As the head of business intelligence at IAC Publishing Labs, it is Erika Bakse’s job to make sure that data and analytics is available to all business users and data users - “basically, the whole company,” in her words. She told DataIQ in an interview that she enjoys working in a small team, which is ideal as there are just three people in hers - herself as manager, a data engineer and a Dublin-based data analyst. There are also two off-shore contractors in India who help with day-to-day operations.
To understand what changes are coming to the website and properly integrate log-in data to the database, Bakse and her team work closely with the front-end engineering teams. They then talk to the product side and make sure that any questions they foresee as they are building the product can be answered in the data warehouse. In any given day, she will have many meetings with a lot of status updates - essentially, a lot of sitting down and understanding what the data looks like and how they can make sure that it is well defined and understandable for everybody.

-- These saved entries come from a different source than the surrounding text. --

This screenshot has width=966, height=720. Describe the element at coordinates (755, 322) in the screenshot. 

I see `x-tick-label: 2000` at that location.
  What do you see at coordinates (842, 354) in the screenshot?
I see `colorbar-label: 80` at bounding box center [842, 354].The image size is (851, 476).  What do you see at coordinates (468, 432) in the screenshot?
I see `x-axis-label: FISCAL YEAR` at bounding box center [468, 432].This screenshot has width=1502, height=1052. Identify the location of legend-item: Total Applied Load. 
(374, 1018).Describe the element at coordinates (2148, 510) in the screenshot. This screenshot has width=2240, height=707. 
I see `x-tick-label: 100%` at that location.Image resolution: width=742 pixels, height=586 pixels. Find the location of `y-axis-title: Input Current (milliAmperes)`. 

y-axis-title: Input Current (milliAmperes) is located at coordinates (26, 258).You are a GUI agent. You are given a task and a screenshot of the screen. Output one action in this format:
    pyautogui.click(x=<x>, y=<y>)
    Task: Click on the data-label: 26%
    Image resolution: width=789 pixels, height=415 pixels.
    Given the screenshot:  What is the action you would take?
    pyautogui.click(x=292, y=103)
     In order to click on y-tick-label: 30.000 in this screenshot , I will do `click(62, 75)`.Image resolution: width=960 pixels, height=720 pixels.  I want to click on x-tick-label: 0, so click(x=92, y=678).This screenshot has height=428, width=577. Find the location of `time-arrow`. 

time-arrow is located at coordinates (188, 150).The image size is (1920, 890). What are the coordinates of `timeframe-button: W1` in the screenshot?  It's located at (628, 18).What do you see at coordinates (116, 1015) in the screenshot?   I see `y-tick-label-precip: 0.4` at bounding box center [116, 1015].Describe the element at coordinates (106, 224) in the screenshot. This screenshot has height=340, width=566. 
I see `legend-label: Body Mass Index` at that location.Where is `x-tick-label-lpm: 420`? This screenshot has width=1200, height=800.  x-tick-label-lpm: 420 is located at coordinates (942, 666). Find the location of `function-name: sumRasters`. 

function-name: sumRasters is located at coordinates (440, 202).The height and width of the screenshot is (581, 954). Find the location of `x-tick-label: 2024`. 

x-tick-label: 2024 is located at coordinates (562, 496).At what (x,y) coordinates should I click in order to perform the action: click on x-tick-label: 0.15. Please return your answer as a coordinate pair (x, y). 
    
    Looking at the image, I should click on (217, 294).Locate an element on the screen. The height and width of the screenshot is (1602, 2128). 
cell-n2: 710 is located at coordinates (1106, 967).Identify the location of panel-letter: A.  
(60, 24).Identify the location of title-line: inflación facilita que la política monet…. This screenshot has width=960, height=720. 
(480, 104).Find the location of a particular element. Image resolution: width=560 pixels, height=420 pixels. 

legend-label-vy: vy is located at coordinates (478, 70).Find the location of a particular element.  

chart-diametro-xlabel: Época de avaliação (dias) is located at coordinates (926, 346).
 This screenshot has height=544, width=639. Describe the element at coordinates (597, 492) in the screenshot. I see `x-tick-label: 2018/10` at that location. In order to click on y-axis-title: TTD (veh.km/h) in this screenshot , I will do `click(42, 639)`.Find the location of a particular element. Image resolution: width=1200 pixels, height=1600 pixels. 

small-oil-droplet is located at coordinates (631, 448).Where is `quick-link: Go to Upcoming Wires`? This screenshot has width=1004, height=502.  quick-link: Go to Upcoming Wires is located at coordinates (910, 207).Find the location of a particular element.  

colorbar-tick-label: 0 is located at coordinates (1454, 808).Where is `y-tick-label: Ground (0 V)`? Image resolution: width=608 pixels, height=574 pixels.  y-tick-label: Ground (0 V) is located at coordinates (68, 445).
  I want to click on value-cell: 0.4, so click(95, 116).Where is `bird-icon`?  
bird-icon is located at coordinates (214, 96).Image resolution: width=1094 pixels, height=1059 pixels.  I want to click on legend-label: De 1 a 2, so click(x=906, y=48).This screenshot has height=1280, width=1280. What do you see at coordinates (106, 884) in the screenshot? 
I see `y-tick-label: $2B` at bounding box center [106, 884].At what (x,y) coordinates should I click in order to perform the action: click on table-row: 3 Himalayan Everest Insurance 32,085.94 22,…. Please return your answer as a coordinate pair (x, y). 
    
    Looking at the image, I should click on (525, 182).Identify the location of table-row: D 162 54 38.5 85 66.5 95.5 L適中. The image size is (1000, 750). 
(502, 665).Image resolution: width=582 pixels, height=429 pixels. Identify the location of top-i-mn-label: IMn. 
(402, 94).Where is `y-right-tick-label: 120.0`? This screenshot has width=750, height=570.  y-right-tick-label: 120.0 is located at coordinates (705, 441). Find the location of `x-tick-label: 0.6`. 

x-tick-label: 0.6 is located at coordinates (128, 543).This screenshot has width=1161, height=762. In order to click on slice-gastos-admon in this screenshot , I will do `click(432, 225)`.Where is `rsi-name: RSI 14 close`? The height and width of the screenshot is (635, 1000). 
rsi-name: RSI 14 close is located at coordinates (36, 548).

Bakse is an enthusiastic champion of the Snowflake cloud-based data warehouse, telling the audience at the Cloud Analytics Conference that it has made a significant difference to the efficiency and productivity of herself and the rest of the data team. When she first joined IAC, the data warehouse had only been implemented a few months prior. It was an on-premises solution and Bakse described it as being at the end of its lifecycle, so they were running into a lot of performance issues.
“The number one issue was concurrency. We would have 20 analysts running queries and, next thing you know, I was getting pings that the whole data warehouse wasn’t working,” she recalled. As a result, queries that would usually take two minutes were taking 30. In addition, Bakse and her team were unable to compartmentalise their processing. This meant that they had to do very large batch processes daily outside of business hours so that users would not be affected.
It took three months to migrate from the on-premises data warehouse to Snowflake and, as the license for the old warehouse was expiring, there was no leeway on the deadline. Since completing the migration in early 2016, Bakse and her team have been able to process data every 15 minutes, instead of once a day. The department head also said that she and her team can now get data more rapidly which, in turn, increases the momentum of their proofs of concept and different tests that they do on the website.
“I coined it ‘cleaner data, faster, cheaper,’ which is something that simply wasn’t possible with our on-premises data warehouse,” said Bakse. Another advantage Bakse identified was the vast amount of storage. In the past, they were only able to retain six months of raw data, even though the old data warehouse was a 26-node cluster. She said that now they can store 18 months of data and it is only due to legal compliance reasons that they are not able to keep it any longer without anonymising it. “Snowflake has the mark of a really good platform. You don’t really know it’s there. It’s just solid,” she said.
Since becoming a manager, she misses “being in the guts of the technology,” but she does enjoy having an holistic view of the company, as well as learning how to strategise and build a road map. “I’ve had some successes, so I feel a little bit more confident about the role,” she said.